A report by a North Bronx housing researcher has found that rent speculation — buying property with the hopes of reselling it at a higher price — which has been an upward trend in the borough’s northwest corridor, is leading to increases in bad outcomes for tenants such as poor building conditions and evictions.

Oftentimes, Black and brown tenants are bearing the brunt of these outcomes, accruing more than double the maintenance violations and facing more than half as many evictions as their peers, researchers from the University Neighborhood Housing Program (UNHP) and nonprofit Local Initiatives Support Corporation found in their report.

“New research reinforces what advocates have often claimed: speculation by corporate and private landlords is a major driver of eviction and lower housing maintenance quality,” an excerpt from UNHP reads. “Predatory landlords have generated substantial returns by extracting wealth from low-income and Black and Latinx communities, and speculation demonstrably harms tenants who enable these profits.”

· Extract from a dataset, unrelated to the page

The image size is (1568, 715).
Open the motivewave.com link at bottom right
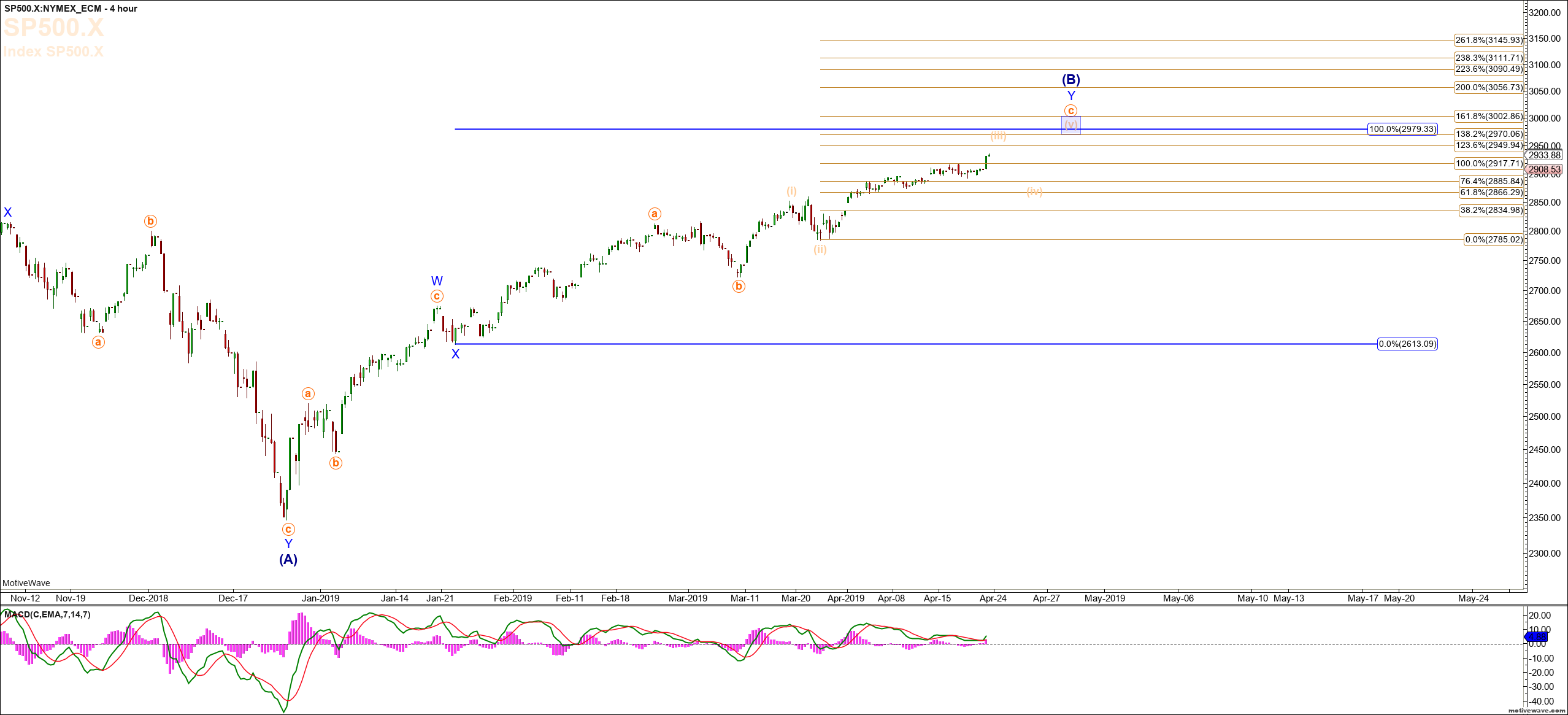[1537, 710]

Eviction cases in New York City’s courtrooms are stockpiling, precipitated by the repeal of the state’s eviction moratorium on Jan. 15. There are about 220,000 pending eviction cases in the city — over half of which were filed during the pandemic — and nearly 600,000 households behind on rent, with tenants of color disproportionately impacted.

At the heart of this, the study suggests, is predatory landlords who have long-targeted communities of color.

One particular landlord highlighted in the report is Ved Parkash, who is notorious for aggressive eviction filings, and has gone on record saying he focused on buying buildings in the Bronx because he perceived housing court there to be friendlier to landlords.

Parkash’s portfolio is comprised of roughly 71 buildings with a high concentration of properties in the Bronx.

The report says that over the past few decades Parkash had a history of pulling out equity at three- to five-year intervals to profit from the property’s rising values and to acquire more buildings, while neglecting maintenance and upkeep in his existing portfolio.

At one point Parkash had a cumulative total of more than 2,200 open housing maintenance violations with the city, and filed more evictions than families housed in his buildings from 2013-2015. In 2019, he evicted 158 families despite documentation compiled by the Bronx Times showing a pattern of tenant harassment, mold, collapsing ceilings, trash, cockroaches and rats — including a tenant in 750 Grand Concourse sickened by a rat-borne disease.

Parkash has also been sued for lead paint violations and Section 8 discrimination, and fined for illegally subdividing apartments.

During the first year of COVID, Parkash filed at least 650 petitions in housing court, which was about 5% of all Bronx cases during that period. In October 2020, he applied for tax relief with the NYC Tax Commission, arguing that his Bronx portfolio is worth less than it was assessed.